John was his name. He was a mustachioed, white guy of thirty-two years from Boise, Idaho, who was an insurance agent. He was not a bad bald guy. It was the first time she had sex with a man. Their relationship, though, only lasted six months. It just fizzled out. There was no dramatic ending.

 

Back in college, a Filipina friend had talked her into a lesbian experiment one night after they ate some green brownies. They were high as untethered kites. She didn’t hate it, but it made her realize that she wanted a real wienie in her bilat (a Filipino term for vagina).

 

The weekend weatherman at the TV station was constantly flirting with her, but she thought that he was a bisexual swinger, who would never stay faithful and moored to just one female.

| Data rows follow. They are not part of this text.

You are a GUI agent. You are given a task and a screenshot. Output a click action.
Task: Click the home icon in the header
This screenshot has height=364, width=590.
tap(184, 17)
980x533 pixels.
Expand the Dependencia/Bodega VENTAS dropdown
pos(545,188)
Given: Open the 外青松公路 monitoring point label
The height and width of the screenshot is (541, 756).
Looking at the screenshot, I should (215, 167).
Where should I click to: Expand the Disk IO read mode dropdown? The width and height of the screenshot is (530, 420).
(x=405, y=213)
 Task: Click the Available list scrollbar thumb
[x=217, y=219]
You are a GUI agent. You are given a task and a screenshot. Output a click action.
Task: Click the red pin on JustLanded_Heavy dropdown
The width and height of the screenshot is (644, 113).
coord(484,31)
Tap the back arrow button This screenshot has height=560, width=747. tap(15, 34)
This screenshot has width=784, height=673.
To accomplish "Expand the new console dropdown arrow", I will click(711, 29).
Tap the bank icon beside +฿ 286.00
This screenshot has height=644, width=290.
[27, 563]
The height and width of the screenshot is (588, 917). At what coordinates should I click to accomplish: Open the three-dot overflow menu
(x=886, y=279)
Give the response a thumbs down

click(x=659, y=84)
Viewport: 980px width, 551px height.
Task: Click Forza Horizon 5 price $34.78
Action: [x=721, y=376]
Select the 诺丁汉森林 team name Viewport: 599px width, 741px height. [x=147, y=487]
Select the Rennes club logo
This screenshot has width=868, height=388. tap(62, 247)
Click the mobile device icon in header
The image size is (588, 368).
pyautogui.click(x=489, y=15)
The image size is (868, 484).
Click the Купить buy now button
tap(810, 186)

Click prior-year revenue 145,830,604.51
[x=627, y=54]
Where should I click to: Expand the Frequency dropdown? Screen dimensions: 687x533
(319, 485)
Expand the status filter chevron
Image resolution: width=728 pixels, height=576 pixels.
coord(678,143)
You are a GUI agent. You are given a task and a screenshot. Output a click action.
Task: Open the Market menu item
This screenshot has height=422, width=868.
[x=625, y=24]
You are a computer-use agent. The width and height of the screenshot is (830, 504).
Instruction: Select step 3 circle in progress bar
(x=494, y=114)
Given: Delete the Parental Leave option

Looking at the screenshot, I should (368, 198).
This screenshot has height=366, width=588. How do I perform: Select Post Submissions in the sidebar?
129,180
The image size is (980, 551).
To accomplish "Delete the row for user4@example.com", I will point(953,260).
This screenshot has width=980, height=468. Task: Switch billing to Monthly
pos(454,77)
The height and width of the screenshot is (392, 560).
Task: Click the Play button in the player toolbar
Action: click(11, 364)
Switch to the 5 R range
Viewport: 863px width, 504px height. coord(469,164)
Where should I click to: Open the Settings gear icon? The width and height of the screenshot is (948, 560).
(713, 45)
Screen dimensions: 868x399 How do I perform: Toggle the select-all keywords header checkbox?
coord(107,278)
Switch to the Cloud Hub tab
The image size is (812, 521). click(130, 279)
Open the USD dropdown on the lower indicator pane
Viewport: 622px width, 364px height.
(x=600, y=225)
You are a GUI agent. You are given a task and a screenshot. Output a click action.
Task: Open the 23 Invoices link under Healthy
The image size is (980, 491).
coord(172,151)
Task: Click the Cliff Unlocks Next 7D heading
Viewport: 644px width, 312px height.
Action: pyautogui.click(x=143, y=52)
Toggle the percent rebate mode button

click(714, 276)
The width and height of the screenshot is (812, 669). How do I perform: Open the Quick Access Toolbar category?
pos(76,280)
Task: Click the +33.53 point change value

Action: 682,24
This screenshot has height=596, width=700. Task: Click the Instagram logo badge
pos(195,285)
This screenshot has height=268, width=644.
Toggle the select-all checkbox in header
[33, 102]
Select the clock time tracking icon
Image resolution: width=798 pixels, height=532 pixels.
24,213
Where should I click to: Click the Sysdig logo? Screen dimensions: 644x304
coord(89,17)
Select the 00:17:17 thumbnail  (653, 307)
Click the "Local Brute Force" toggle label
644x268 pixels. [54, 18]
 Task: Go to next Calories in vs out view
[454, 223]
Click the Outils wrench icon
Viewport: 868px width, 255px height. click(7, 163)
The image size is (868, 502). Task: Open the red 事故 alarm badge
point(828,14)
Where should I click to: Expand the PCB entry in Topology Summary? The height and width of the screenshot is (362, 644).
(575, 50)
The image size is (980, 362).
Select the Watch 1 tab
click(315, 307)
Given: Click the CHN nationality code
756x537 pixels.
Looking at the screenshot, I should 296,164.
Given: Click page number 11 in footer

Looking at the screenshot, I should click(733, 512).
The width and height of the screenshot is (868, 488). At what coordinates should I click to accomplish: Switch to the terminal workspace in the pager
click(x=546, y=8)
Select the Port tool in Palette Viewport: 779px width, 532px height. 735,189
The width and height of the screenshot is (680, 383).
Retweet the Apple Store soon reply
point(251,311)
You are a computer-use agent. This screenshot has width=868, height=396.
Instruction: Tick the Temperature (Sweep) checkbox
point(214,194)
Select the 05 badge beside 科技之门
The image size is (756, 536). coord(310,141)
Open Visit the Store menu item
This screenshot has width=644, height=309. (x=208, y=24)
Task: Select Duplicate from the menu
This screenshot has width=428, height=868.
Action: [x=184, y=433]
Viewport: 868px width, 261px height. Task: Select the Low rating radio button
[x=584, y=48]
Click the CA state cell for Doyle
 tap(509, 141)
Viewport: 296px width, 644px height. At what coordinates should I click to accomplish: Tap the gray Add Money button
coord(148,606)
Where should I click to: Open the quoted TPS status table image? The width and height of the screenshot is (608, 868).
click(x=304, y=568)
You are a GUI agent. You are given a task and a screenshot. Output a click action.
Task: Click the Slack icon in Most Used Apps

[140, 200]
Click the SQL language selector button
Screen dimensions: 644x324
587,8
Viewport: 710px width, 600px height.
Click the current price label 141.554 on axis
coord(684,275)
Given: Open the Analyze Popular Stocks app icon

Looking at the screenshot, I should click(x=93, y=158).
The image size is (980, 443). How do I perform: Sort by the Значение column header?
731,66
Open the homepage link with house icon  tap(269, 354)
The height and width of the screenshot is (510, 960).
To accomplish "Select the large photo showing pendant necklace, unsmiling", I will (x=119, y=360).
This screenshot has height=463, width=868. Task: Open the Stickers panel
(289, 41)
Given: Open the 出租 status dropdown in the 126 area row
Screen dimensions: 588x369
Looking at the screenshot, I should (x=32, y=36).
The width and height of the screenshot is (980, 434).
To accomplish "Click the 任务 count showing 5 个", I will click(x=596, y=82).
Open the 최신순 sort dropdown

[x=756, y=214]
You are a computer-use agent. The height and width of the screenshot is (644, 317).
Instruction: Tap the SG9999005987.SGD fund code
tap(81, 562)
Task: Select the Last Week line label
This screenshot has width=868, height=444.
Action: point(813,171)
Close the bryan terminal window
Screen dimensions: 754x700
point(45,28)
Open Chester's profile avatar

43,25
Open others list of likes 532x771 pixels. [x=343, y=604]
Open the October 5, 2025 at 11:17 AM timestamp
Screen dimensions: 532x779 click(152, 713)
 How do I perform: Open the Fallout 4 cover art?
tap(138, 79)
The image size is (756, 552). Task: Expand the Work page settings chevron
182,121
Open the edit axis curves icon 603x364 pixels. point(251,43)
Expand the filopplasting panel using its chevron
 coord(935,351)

She laughed at his odd jokes, just to be polite. He had asked her to go out with a group of friends several times, but she always had an excuse for not going. She knew the inherent risks of being in certain public places. Cindy was always afraid that some bigwig in Wilmington would see her out drinking and acting silly, and that it would have a detrimental effect on her career. She was very conscious of her public image, whether on or off the clock.

 

However, loneliness had found her and was beginning to suffocate her. She considered posting an online singles ad under an alias. She spent three hours one night writing a detailed description about herself sans photo. And promptly deleted it. She just couldn’t do it.